Yeah. When we tangibly think about how people drive value out of our product, it's identifying a set of customers or a set of behaviors and then reaching out to those customers or changing their experience. Now, that could be outbound messaging, things like email and SMS and WhatsApp. It could be web personalization. It could be more and more people using our service offering and our Customer Agent to actually change how they're interacting. That's generally how they drive value with our product. Now, if we interview all the marketers who use our platform, there tends to be no shortage of ideas, and there tends to be things that they know they probably should be doing, sets of customers they should be treating differently, where they're not.

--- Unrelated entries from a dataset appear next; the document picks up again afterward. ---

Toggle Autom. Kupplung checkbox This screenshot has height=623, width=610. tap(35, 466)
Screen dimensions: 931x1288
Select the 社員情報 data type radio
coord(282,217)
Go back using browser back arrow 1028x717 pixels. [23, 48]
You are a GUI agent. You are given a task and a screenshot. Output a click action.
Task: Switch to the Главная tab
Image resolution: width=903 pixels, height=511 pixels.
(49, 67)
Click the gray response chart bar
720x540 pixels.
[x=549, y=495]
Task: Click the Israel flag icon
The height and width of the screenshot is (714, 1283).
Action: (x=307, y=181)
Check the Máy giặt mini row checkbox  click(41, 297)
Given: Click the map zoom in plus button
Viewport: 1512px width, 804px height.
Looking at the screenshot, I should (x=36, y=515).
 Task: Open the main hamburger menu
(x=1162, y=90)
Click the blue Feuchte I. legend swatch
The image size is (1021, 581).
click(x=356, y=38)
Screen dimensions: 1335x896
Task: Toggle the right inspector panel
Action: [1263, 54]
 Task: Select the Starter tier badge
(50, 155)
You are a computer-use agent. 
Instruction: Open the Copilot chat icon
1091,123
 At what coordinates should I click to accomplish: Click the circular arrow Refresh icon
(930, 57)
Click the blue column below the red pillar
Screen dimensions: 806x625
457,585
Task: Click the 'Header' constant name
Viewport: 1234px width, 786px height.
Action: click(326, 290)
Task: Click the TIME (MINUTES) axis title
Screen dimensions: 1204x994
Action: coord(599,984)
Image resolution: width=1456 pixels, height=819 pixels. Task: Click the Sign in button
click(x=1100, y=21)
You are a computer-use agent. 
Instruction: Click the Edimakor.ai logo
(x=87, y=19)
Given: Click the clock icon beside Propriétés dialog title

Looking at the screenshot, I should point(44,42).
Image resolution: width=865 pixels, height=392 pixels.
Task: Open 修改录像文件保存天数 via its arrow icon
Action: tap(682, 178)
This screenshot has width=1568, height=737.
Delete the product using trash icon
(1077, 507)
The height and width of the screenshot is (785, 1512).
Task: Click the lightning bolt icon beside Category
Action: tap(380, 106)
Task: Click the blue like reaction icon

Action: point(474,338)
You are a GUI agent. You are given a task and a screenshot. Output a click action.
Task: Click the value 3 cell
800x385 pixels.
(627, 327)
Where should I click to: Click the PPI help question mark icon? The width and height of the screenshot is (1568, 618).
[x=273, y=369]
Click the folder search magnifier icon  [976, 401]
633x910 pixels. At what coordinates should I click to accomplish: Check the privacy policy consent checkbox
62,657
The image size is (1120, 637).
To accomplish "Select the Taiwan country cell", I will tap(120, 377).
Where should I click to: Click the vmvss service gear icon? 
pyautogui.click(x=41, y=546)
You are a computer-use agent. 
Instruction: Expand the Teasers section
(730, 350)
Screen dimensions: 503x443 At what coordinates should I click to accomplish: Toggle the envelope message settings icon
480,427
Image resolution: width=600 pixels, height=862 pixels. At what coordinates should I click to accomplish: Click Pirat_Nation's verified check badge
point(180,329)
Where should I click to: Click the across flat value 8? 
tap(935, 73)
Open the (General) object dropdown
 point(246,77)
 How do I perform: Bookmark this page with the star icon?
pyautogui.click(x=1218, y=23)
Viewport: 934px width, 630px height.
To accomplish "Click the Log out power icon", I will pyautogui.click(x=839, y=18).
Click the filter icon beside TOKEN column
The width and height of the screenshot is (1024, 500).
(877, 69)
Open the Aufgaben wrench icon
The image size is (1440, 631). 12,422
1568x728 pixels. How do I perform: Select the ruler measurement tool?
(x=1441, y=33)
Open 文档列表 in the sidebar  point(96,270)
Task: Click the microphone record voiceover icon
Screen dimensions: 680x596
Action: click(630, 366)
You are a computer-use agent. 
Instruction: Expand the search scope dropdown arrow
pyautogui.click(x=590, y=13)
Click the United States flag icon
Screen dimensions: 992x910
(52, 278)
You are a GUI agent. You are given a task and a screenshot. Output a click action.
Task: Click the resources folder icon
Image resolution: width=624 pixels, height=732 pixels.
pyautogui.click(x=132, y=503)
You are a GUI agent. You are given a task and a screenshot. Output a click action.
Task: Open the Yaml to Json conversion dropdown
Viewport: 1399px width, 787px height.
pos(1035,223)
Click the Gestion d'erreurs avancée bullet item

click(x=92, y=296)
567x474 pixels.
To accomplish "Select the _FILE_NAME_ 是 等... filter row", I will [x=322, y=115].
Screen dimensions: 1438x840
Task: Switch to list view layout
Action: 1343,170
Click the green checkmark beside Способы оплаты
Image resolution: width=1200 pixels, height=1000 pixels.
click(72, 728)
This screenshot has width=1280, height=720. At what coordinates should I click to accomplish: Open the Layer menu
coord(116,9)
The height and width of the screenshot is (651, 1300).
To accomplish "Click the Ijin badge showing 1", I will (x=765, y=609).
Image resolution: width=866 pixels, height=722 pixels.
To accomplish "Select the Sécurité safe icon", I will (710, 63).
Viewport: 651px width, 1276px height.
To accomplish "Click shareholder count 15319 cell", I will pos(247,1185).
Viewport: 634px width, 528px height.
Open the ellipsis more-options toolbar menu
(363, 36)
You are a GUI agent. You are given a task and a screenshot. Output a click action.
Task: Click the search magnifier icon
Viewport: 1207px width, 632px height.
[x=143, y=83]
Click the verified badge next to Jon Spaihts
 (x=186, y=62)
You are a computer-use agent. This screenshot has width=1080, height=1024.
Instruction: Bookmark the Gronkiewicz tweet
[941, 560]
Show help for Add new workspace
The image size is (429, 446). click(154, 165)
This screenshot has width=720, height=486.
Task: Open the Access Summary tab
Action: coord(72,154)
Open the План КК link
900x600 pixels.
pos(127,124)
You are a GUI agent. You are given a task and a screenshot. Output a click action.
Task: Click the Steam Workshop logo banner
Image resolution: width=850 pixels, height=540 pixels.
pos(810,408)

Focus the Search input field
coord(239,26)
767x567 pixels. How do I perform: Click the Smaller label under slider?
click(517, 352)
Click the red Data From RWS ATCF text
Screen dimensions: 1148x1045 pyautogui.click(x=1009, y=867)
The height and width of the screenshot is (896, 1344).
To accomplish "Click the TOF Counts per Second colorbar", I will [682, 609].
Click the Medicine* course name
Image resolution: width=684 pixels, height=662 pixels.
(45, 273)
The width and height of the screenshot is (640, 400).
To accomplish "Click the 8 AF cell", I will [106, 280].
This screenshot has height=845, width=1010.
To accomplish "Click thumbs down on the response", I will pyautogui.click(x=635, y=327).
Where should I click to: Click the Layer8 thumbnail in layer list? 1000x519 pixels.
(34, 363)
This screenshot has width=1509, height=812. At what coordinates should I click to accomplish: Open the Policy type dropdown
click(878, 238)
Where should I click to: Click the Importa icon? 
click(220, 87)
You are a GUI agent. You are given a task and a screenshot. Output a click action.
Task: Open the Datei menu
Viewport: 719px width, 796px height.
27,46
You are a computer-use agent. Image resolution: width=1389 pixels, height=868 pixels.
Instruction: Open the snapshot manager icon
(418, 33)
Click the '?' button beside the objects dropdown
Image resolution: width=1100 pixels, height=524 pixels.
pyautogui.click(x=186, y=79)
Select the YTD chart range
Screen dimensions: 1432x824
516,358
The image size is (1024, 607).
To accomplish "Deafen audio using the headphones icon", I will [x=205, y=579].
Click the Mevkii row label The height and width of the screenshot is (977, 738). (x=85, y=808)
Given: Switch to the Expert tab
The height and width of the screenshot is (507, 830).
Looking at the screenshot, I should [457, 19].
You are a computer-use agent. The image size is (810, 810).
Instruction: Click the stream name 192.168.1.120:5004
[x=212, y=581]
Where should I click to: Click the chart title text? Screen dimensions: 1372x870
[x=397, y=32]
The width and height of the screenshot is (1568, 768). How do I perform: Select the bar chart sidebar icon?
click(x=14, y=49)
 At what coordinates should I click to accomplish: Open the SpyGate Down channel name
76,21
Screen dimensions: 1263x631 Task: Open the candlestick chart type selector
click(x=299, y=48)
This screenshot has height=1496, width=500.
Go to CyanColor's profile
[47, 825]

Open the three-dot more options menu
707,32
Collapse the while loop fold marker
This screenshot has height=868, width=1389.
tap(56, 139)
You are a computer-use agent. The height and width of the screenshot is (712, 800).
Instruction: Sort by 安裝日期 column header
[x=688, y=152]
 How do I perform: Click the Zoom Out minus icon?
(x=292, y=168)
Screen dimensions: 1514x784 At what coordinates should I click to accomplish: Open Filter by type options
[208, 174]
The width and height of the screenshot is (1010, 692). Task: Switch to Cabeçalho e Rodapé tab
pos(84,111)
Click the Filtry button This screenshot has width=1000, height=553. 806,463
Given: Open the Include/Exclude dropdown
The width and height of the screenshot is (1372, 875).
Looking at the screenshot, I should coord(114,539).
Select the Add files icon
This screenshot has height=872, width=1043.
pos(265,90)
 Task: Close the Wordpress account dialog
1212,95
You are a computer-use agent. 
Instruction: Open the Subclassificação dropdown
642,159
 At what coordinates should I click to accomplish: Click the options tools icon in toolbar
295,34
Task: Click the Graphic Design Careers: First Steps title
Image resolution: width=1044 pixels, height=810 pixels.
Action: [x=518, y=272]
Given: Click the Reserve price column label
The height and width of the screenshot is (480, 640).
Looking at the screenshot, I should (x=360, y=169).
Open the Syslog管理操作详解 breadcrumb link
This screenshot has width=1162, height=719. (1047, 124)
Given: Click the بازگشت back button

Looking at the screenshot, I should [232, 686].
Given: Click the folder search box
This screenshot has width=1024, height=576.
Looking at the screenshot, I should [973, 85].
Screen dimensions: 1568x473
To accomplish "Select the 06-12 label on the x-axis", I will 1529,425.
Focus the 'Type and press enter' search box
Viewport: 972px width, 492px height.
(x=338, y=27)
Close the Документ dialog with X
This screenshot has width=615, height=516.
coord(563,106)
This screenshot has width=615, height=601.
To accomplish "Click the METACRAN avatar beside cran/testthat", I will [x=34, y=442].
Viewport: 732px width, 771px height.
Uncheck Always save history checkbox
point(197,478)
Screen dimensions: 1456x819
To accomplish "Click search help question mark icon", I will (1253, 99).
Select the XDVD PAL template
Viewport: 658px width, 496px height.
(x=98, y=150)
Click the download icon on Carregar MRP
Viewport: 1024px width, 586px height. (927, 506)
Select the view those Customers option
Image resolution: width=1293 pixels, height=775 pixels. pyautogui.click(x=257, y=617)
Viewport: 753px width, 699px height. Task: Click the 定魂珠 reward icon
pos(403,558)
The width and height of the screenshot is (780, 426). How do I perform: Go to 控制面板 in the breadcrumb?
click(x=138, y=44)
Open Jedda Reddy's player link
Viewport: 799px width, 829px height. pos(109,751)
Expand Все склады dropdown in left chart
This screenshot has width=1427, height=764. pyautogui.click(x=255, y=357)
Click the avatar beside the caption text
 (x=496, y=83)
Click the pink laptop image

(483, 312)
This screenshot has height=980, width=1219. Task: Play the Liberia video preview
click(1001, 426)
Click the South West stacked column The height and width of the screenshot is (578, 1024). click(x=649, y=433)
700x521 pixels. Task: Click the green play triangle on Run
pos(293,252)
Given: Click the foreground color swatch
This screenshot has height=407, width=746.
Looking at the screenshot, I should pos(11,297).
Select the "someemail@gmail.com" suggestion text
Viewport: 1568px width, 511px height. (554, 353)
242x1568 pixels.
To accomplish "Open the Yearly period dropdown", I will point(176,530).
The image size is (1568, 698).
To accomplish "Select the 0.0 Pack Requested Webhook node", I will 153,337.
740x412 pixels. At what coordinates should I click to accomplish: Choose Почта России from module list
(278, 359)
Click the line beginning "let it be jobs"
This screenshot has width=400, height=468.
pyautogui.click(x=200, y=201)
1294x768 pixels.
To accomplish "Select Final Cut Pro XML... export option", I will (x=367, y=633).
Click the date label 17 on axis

They're not because historically they just don't have the human time and bandwidth to go and set that up. What we see with Composer is that they can actually do way more things way more quickly and kind of take the, where previously they may have had a larger set of customers who they all treated the same, they can even further subdivide to personalize against those customers and to truly personalize those journeys across it. We see that that's a very common use case where it's effectively giving these human superpowers where they can be two, three times as productive as they would've been. The second very common and kind of very valuable use case we see is effectively understanding, hey, based on a much broader purview of what people are doing, am I doing the right things?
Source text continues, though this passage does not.